葡萄色と書いて、平安時代の人は『エビいろ』と読みました。

 

山葡萄(ヤマブドウ)の古名、エビカズラが名前の由来です。

エビカズラは、古代より日本に自生していて、古くから馴染みのあるものだったようです。

源氏物語にも、この葡萄色(エビいろ)は、よく出てきます。

 

たとえば、「花宴(はなのえん)」の段

ここでは、光源氏が右大臣家で『朧月夜(おぼろづきよ)』と出会うシーンが描かれています。

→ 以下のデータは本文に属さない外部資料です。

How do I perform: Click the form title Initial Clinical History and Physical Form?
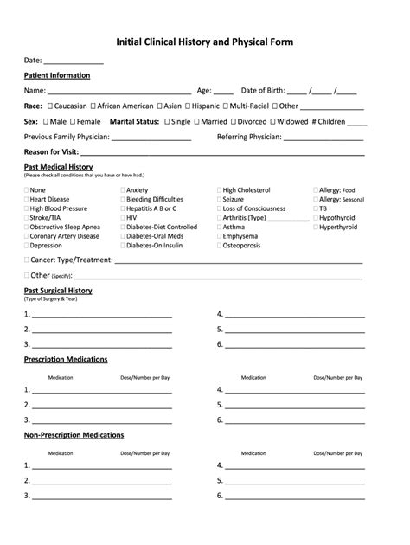click(x=205, y=42)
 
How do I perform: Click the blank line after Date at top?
click(x=74, y=63)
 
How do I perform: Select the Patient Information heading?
click(x=57, y=75)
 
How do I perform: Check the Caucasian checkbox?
click(x=50, y=106)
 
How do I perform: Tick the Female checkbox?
click(x=73, y=122)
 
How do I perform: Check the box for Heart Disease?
click(x=27, y=200)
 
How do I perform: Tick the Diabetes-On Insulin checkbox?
click(x=123, y=246)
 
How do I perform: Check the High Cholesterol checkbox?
click(x=220, y=190)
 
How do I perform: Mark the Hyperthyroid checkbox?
click(x=316, y=228)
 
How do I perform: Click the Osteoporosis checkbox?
click(x=220, y=246)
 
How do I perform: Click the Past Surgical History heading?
click(x=58, y=291)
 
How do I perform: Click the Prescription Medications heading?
click(x=66, y=359)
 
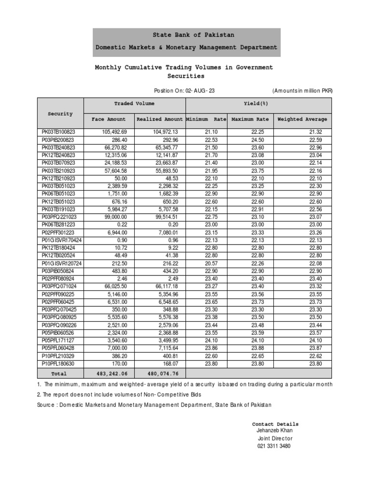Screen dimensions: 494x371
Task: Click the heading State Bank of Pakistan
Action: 186,35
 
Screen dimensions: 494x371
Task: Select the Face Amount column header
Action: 108,119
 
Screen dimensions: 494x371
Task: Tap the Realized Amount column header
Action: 160,119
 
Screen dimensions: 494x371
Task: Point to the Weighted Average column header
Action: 302,119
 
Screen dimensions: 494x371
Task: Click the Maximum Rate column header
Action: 250,119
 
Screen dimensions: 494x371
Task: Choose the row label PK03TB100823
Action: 55,132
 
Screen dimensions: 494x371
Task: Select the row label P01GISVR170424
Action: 61,240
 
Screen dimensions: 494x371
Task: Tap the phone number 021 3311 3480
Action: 274,446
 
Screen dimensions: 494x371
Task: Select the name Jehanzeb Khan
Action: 274,430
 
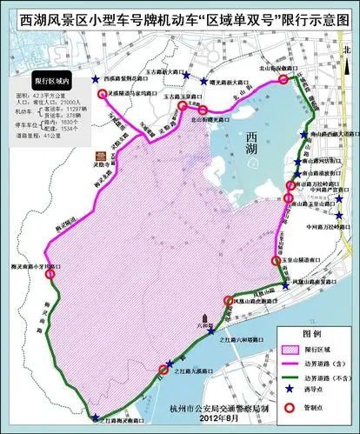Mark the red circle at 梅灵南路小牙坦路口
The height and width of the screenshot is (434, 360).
coord(50,275)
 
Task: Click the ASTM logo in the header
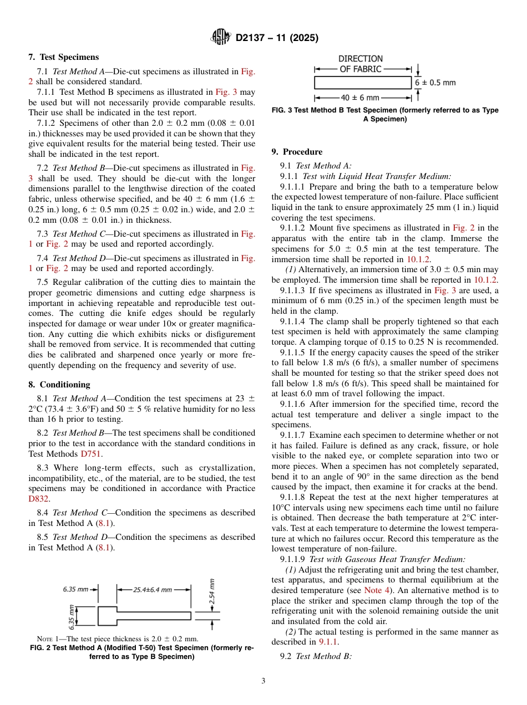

一夜の契りを交わしますが、調べてみると彼女は、源氏のことを快く思っていない弘徽殿の女御(こきでんのにょうご)の妹。

そう簡単に訪ねていける相手ではありません。

そんな折、源氏のもとに、右大臣家で催される『藤の宴』への招待状が届きます。

 

この宴に招待された人たちは、時の権力者、右大臣家の宴だけに、粗相があってはいけないと、フォーマルな衣装で訪れていました。

そこへ現れた光源氏はといえば・・・・・

「桜の唐の綺の御直衣、葡萄染の下襲、

裾いと長く引きて、皆人はうへのきぬなるに、

あざれたるおほきみ姿のなまめきたるにて、

いつかれ入りたまへる御さま、げにいと異なり

花の匂ひもけおされて、なかなかことざましになむ

 

失礼にならない程度の、ちょっと洒落た普段着である直衣(のうし)姿で、参加したのでした。

その色遣いが、すごくオシャレ!

唐織りの直衣(のうし)に、桜のかさね、下には葡萄(えびぞめ)の下襲ね(したがさね)。

裾を長く引くのは、身分が高い証。

その優美なお姿は、格別。

花の美しささえ源氏の君に押されて、かえって興ざめなくらい。

山葡萄の色といえば、皮の部分は、暗い赤紫色です。

そして、中からはツルンとした薄い黄緑色が出てきます。

この二つが混ざると、鮮やかな明るい赤紫になるのです。

自然が見せてくれる、色のマジック。

その全てを愛してやまなかった、平安時代の人々。

『葡萄色(えびいろ)』は、明るい色から暗い色まで、かなり広い範囲の赤紫を指していたようです。